By Raymond Zhou | China Daily | Updated: 2012-11-09 17:30
Mixed Joy Club

Pang Li / China Daily

A funny review of the unhappy fallouts from a transnational marriage is long on laughs, but short on the fundamentals that make or break such a family.

A Sina Weibo user who calls himself "Brother Cui in North America" wrote an assessment of foreigners marrying Chinese women. It spreads like wildfire partly because of its self-deprecating humor, which is not exactly a Chinese characteristic.

Related: Contagious culture

Mixed Joy Club

Cui, verified by Sina as a Peking University graduate currently based in the US, seems to have set his eyes on a career similar to Joe Wong, the Chinese engineer who made his name with his Stateside standup comedy routines. So, Cui’s much reposted treatise on the hidden repercussions of transnational marriages should probably not be taken at face value. But like all humor or satire, it contains a kernel of truth — or in this case, a moment of epiphany to most Chinese.

Cu's first word of caution to those interested in having a Chinese wife: "Once you marry a Chinese woman, you're marrying her whole family. In half a year, her mom and dad, her second elder sister and her children, will line up to come to America. A hundred years ago, first there was one Chinese worker who went to San Francisco to build a railroad, and now, lo and behold, California has a million Chinese. Which country in the future dares to invite Chinese to build their railroads?"

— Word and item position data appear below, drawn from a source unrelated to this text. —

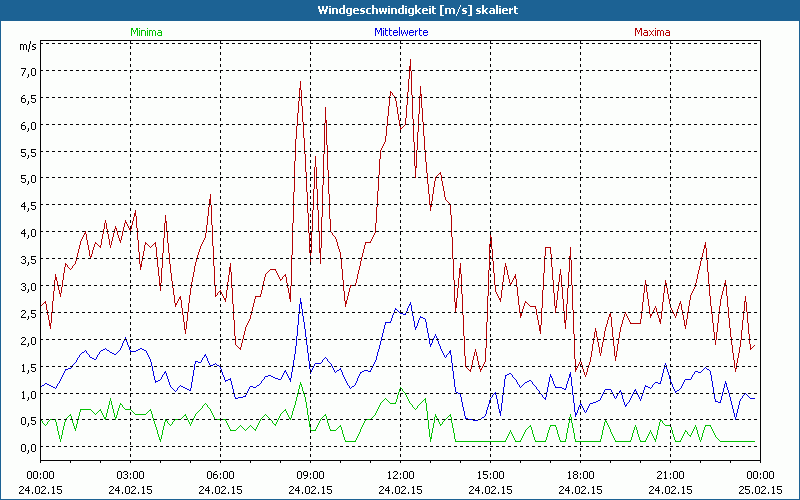Select the 21:00 time axis label
The image size is (800, 500).
coord(671,475)
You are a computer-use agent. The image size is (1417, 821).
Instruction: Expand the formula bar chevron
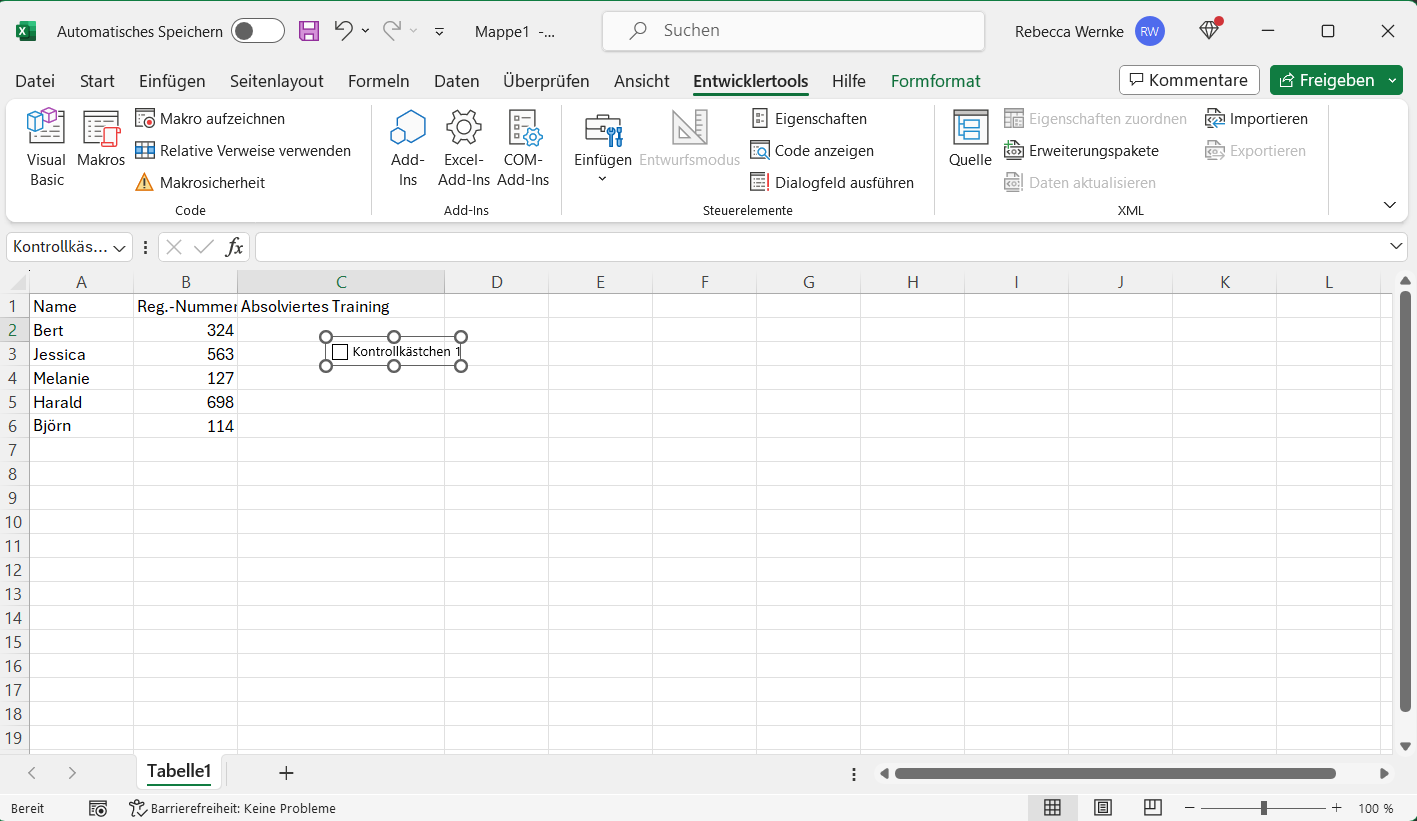pyautogui.click(x=1397, y=246)
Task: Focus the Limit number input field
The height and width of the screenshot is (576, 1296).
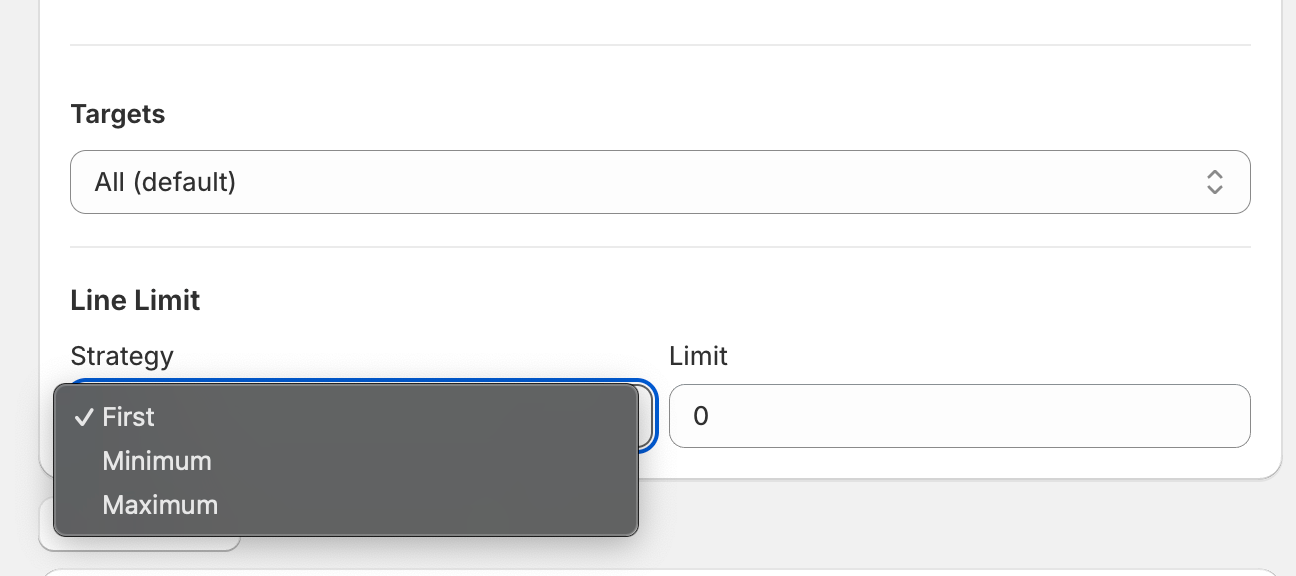Action: click(959, 416)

If an American politician had used this tone, the Chinese-American community would have jumped up in protest. In the US, ethnic humor is the territory of ethnic-minority comedians. Cui must have counted himself as one. But his jokes are actually designed for Chinese consumption, and as such, they display more accuracy and objectivity than previous descriptions of such marriages, which went to one of two extremes, either friction-free bliss or doomed failure.

Cui went on with his litany of backlashes, which include the dazzling array of Chinese kitchenware and Chinese sauces in an otherwise American home. OK, this sounds like a not-so-subtle approbation of the Chinese culinary art. But there is a definite downside, and that is the painful loss of privacy with the cohabiting in-laws. Your father-in-law may burst into the toilet you’re using and he may nonchalantly wash his hands and practice English with you, never finding it awkward, describes Cui.

In Hollywood movies, the visit by an in-law is portrayed as a mini-apocalypse. So, if you get a Chinese spouse, you’re probably psychologically set for such a prospect — not just a brief visit, but an extended stay by your parents-in-law.

The language barrier is the most formidable one. Other than that, in my opinion, it is more a generational gap, with many of the quirks recited by Cui commonplace even inside China. For example, old folks tend to be frugal and turn off the light as they leave a room; they tend to see things like the carpet as a luxury item and insist on covering it up with a plastic sheet to prevent it from wear and tear.